## EXERCISE REQUIREMENTS
In the records below, begin at the line that has "Instruction: Open CPU throttling dropdown" and stop after the line that has "Viewport: 1037px width, 480px height."; quote those lines verbatim and nothing more.

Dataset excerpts
-- -- --

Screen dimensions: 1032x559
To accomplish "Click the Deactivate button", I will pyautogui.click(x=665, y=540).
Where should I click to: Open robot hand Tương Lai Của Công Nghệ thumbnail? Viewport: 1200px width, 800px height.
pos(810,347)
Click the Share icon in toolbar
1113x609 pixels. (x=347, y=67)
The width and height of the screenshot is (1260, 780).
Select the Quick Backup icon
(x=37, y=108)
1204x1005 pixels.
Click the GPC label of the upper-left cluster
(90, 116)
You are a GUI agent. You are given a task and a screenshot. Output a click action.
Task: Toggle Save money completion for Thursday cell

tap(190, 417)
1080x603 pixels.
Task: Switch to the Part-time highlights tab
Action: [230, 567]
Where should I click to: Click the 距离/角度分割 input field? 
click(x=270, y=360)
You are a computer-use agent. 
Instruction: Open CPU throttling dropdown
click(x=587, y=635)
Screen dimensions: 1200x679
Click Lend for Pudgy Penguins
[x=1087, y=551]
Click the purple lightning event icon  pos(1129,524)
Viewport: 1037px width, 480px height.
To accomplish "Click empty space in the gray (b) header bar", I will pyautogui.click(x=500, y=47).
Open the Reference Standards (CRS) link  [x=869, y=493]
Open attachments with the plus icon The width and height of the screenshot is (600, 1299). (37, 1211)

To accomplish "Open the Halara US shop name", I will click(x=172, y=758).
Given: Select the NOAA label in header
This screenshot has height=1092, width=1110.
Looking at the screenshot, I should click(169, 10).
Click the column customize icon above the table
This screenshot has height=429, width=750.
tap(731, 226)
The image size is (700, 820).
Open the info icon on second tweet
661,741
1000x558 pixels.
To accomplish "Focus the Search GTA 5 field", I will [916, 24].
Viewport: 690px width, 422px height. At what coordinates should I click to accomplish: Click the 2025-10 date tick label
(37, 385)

-- -- --

## SOLUTION TO THIS PROBLEM
Instruction: Open CPU throttling dropdown
click(x=587, y=635)
Screen dimensions: 1200x679
Click Lend for Pudgy Penguins
[x=1087, y=551]
Click the purple lightning event icon  pos(1129,524)
Viewport: 1037px width, 480px height.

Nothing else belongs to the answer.